The mage creates false sensory input — a sensory hallucination.
This hallucination affects one of the target’s five senses, plus one additional sense per extra success. The hallucination can be anything the mage can conceive of that could reasonably be experienced through the five senses: A woman in a white dress walking by and whistling, an inexplicable foul smell and bad taste or even physical pain. In the case of tactile sensations intended to hinder or incapacitate, such as a hallucination of a guard who grabs the target by the shoulder to prevent him from entering a room, the dice pool for the image’s “physical” action is equal to the caster’s Gnosis. Of course, the hallucination doesn’t actually grab the target through physical means. It is merely a convincing illusion, such that the target is fooled into thinking that the guard touches and hinders him.
The caster must either give the illusion a specific “programmed” action, or maintain concentration per turn, directing the illusion to do whatever he wants it to. The programmed action must be very simple, such as a person walking one way down a street and ignoring others. An implausible action on the part of a hallucination might allow a target a reflexive Resolve + Composure roll to realize that his senses lie to him.
Free Council Rote: Induced Delusion
Council willworkers use this rote to misdirect those who mean them harm, or who could benefit from a humbling lesson. Some use this rote as a means to lead an individual into insanity, or away from the Lie and toward the Awakening.

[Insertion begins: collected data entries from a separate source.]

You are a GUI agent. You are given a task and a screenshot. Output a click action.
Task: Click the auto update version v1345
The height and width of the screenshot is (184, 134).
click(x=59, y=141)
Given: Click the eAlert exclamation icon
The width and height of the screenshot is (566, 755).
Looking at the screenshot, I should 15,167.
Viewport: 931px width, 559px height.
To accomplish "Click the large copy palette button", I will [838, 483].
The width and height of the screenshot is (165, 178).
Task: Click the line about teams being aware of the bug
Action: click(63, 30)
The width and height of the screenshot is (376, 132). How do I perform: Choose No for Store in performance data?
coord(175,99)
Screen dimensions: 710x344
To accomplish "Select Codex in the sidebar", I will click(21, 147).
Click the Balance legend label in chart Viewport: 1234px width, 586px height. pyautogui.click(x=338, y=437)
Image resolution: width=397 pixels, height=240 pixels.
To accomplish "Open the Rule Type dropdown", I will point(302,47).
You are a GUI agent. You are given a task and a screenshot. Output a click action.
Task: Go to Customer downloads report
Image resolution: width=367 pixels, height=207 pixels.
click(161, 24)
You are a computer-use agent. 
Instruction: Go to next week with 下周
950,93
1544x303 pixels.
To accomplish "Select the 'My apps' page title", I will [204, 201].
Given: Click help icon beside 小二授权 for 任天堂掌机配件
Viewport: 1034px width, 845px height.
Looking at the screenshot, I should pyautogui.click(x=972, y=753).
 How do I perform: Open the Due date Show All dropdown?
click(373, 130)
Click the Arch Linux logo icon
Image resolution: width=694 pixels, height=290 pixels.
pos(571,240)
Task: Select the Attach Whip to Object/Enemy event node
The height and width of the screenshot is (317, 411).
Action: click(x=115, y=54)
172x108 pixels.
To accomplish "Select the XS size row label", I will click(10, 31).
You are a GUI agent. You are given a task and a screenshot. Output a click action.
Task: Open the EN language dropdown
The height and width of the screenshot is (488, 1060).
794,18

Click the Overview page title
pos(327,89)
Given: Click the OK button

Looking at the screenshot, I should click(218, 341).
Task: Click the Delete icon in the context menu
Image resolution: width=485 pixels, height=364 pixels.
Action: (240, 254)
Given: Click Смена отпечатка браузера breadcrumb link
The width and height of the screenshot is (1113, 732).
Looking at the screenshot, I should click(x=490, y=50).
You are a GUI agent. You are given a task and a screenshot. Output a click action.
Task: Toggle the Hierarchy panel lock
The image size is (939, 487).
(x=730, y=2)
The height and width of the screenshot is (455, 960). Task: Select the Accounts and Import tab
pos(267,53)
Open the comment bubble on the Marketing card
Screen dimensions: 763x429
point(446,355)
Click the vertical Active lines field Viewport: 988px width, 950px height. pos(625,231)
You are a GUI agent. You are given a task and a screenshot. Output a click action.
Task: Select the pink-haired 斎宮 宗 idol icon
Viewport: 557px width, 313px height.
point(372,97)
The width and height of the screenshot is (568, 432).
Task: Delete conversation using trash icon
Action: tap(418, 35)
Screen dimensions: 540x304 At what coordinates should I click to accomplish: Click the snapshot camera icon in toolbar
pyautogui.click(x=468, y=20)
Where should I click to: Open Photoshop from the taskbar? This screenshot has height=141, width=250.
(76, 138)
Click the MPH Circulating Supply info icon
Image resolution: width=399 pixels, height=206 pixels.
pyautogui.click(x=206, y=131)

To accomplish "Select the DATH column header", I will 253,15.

Guardians of the Veil Rote: Mental Illusion
Guardians of the Veil also use a variant of this rote to protect the Mysteries from compromise.
Ancient Lands Pentalogy Rote: Unending Torment [1]
Used by the Master of Tomes
once Soter throws off his influence, this Mysterium rote
inflicts terrible suffering on its target, though it is entirely
hallucinatory. The Free Council generally agrees that the
inclusion of this spell is one of the main reasons the Mysterium
objects to the Pentalogy as strongly as it does: its
existence flies in the face of the “harmless academic” façade
the mystagogues seem to create for themselves.